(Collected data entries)
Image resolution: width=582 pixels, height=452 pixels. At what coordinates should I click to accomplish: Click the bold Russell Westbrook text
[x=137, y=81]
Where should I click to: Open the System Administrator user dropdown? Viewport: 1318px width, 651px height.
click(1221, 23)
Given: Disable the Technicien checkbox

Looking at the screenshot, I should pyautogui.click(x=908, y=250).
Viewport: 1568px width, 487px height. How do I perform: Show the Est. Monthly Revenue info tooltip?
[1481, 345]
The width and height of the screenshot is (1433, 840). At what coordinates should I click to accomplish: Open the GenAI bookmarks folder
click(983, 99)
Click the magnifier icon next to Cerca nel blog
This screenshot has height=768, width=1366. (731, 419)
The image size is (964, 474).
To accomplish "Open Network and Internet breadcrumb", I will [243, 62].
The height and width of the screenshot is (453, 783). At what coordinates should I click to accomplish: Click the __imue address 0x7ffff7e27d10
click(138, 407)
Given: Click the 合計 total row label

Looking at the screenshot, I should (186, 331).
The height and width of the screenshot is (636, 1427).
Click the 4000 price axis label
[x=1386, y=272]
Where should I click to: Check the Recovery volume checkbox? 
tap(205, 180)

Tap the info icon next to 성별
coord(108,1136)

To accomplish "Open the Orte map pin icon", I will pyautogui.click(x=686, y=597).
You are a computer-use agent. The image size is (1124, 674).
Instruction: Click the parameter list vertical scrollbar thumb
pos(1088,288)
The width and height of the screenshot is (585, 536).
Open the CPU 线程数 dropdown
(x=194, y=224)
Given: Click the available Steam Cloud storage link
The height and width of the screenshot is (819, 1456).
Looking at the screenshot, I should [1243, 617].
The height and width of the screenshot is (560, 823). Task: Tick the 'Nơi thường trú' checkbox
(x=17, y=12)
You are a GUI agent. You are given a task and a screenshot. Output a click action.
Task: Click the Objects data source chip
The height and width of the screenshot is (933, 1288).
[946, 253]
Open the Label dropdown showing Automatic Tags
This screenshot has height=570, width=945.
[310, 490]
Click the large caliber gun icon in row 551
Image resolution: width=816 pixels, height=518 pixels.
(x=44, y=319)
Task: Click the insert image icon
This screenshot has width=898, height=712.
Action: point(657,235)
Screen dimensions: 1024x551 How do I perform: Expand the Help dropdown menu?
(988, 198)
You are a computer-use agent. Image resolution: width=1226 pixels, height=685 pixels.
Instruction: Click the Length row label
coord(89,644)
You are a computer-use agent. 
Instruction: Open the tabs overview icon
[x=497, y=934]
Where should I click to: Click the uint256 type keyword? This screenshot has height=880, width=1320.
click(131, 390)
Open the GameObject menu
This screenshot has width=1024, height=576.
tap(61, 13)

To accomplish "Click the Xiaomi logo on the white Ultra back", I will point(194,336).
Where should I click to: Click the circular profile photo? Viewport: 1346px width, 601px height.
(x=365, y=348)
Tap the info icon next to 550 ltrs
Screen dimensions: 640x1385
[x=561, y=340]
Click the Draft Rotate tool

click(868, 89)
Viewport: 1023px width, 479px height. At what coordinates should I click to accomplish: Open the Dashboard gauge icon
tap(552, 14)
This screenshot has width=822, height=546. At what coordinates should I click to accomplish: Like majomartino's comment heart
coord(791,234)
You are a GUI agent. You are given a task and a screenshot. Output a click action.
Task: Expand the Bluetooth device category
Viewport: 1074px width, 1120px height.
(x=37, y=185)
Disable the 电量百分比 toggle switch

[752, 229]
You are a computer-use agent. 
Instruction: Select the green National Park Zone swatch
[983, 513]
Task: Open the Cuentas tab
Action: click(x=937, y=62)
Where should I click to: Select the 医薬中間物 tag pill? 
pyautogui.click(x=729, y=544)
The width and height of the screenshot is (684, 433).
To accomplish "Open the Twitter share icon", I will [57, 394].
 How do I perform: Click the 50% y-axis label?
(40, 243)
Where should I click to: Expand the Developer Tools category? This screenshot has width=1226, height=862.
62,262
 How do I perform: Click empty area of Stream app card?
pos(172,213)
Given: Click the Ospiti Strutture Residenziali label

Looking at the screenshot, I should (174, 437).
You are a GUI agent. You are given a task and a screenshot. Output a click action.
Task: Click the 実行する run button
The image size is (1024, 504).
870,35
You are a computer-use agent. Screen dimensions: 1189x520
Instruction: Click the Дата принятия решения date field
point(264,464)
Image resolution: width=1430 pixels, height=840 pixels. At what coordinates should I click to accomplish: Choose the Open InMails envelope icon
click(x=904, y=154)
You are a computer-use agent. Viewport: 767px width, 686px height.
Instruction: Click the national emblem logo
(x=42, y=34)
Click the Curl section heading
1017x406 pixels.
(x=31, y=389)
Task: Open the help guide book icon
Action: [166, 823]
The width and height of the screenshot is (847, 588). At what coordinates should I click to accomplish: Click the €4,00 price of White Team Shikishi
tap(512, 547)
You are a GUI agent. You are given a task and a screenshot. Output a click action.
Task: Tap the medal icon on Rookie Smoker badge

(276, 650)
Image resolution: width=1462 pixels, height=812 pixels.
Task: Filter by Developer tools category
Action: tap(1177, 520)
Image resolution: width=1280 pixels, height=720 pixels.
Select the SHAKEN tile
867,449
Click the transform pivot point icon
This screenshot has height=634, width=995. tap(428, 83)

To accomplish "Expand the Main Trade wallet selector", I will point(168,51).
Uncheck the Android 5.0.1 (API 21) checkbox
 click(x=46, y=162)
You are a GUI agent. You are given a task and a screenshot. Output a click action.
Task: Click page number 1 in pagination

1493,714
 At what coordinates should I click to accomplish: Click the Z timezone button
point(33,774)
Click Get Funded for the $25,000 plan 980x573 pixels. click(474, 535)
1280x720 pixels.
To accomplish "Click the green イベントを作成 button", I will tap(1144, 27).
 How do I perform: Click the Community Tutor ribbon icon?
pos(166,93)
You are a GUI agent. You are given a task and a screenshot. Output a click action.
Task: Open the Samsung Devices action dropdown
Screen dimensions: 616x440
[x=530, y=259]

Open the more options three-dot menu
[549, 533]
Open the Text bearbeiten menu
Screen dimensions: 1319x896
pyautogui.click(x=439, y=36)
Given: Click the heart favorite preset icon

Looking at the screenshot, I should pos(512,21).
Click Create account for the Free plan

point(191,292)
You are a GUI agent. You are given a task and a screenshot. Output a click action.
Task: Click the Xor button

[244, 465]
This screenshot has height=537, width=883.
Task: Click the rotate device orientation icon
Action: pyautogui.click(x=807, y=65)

> _Required action_
What you return should be exactly the lines above, starting at the one with "Task: Click the Objects data source chip" and ending at the one with "Click the large caliber gun icon in row 551", and nothing else.

> _Result_
Task: Click the Objects data source chip
The height and width of the screenshot is (933, 1288).
[946, 253]
Open the Label dropdown showing Automatic Tags
This screenshot has height=570, width=945.
[310, 490]
Click the large caliber gun icon in row 551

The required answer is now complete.